Collected data entries

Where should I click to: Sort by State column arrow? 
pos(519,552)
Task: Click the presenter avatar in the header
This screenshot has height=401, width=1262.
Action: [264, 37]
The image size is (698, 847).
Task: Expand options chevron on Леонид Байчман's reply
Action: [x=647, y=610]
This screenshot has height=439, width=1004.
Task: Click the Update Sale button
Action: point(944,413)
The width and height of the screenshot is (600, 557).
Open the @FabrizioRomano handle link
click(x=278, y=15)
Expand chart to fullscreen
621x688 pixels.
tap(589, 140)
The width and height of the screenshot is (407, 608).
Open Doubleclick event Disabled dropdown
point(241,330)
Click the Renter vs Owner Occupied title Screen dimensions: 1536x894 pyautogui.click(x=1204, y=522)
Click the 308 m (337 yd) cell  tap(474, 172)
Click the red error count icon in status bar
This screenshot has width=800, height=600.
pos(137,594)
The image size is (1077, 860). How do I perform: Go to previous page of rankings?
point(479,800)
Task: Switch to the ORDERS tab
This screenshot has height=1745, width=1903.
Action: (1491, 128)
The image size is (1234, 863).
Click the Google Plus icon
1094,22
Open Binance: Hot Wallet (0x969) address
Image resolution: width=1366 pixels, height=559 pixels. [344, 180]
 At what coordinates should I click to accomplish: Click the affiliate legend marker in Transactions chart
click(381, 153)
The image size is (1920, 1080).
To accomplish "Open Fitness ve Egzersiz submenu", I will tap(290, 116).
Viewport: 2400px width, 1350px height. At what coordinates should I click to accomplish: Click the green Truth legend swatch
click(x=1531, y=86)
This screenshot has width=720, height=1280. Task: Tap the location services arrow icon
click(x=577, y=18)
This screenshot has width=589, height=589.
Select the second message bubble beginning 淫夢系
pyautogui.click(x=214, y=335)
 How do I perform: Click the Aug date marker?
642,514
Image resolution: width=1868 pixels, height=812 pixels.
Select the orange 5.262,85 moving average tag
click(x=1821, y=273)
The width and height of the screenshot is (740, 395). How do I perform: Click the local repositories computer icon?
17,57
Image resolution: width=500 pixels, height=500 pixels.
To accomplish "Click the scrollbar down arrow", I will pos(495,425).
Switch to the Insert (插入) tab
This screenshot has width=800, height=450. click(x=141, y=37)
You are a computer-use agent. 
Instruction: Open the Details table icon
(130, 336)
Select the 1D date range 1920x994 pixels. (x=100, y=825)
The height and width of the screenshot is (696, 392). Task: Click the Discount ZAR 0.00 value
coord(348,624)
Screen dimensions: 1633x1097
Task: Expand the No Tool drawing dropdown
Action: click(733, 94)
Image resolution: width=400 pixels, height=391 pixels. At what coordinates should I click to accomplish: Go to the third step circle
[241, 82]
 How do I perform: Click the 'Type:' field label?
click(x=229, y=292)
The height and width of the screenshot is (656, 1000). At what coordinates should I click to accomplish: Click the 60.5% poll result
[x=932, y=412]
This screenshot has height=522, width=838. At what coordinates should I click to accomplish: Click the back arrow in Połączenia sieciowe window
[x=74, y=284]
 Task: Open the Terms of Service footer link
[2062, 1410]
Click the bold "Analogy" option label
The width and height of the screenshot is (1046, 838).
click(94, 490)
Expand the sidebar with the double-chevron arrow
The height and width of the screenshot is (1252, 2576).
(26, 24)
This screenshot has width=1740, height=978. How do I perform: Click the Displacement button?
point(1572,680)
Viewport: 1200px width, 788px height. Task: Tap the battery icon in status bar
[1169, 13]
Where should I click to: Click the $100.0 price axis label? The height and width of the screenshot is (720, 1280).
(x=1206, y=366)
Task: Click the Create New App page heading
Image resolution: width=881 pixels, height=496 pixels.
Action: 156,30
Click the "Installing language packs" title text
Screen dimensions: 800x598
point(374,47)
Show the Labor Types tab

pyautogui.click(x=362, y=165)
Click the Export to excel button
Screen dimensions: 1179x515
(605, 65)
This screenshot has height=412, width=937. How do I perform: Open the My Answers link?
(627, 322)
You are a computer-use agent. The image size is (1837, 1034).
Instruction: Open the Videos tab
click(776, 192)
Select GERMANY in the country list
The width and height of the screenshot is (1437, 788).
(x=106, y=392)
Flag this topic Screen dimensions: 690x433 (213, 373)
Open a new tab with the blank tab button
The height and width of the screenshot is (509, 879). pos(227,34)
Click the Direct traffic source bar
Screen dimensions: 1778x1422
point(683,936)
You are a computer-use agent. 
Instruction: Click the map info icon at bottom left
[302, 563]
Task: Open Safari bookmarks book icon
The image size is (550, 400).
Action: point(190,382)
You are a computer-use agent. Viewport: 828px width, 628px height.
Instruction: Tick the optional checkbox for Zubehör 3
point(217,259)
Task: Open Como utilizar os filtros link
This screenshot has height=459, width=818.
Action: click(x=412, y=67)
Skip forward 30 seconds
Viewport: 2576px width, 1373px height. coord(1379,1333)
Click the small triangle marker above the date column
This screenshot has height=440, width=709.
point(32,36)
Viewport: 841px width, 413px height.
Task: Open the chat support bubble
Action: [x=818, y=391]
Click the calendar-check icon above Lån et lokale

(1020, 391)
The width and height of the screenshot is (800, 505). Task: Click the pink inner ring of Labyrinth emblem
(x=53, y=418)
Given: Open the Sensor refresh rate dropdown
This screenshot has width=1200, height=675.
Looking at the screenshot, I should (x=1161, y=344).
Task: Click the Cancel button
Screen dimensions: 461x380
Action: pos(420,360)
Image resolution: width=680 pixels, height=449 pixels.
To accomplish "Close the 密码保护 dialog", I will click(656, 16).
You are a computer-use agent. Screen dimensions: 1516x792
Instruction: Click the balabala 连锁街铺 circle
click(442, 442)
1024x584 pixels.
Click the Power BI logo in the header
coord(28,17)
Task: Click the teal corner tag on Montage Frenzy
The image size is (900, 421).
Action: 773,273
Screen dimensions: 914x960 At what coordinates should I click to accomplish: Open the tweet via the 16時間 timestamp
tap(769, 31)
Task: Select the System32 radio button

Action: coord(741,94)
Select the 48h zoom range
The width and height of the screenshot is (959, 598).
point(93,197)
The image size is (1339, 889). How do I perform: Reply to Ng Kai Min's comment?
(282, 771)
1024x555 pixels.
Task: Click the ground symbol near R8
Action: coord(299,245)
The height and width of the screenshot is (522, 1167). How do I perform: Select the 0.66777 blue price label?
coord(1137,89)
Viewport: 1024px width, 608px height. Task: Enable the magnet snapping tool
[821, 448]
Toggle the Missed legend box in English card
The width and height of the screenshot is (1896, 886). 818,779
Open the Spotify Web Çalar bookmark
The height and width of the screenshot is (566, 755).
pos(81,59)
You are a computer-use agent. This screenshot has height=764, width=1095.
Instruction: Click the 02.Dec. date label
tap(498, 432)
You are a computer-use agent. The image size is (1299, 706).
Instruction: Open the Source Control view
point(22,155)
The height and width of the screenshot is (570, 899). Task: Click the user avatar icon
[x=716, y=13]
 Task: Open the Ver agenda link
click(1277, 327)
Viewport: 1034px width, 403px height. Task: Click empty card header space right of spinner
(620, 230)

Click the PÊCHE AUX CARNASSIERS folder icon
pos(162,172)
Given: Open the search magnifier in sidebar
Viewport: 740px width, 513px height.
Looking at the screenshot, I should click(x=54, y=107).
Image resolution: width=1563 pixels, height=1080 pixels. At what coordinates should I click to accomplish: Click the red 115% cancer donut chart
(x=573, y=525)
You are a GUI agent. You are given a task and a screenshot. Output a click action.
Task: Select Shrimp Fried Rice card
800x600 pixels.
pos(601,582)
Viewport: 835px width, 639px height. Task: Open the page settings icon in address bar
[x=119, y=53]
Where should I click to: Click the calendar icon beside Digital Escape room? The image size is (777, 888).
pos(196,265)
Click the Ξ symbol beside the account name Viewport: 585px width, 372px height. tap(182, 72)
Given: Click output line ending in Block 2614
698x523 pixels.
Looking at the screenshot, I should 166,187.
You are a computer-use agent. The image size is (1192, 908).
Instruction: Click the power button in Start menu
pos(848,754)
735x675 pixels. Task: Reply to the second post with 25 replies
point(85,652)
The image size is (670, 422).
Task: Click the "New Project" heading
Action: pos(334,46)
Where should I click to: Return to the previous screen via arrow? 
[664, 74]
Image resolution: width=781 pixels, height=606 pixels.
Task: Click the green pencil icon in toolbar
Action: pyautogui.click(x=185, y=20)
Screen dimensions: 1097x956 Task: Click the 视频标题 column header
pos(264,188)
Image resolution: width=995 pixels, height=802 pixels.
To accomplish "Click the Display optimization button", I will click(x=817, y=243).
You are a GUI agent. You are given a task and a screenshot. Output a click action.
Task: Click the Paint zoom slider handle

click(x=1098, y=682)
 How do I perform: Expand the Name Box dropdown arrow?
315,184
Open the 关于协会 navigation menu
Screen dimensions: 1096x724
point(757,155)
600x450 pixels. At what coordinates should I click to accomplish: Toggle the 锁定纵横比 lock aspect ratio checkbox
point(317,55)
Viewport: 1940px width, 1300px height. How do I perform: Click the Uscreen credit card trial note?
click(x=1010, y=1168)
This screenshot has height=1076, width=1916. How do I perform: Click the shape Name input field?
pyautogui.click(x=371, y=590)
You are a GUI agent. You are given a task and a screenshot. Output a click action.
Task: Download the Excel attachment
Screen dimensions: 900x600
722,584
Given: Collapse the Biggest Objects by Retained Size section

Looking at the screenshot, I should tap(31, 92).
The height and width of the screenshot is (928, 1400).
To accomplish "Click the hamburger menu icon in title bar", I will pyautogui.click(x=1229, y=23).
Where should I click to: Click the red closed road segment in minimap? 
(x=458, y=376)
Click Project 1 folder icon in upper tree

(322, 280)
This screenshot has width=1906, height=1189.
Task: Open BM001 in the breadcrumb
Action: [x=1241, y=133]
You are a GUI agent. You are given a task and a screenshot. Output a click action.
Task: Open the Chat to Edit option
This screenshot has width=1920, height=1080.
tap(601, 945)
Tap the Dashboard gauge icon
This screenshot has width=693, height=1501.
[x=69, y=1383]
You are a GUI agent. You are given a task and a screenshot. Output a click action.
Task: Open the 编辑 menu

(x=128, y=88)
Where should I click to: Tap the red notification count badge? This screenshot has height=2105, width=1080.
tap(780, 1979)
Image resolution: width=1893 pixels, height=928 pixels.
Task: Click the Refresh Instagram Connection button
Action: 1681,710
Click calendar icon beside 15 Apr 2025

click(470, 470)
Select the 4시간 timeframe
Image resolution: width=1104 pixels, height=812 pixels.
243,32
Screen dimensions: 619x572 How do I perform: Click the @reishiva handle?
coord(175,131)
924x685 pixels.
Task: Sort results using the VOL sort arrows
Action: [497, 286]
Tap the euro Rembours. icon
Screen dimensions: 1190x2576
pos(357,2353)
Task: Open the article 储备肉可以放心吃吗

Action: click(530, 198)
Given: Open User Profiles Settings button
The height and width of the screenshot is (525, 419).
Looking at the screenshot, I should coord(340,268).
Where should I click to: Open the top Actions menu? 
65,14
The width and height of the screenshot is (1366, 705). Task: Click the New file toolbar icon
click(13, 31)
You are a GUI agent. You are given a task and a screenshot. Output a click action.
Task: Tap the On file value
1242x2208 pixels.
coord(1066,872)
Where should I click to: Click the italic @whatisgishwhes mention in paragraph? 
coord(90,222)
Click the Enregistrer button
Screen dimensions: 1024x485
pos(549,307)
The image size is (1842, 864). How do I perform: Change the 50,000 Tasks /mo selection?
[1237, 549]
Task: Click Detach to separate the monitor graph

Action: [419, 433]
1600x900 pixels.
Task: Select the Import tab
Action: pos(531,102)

== Prompt ==
Work out how many lines in the entries above include the word "will". Respond with only the number.

== Response ==
5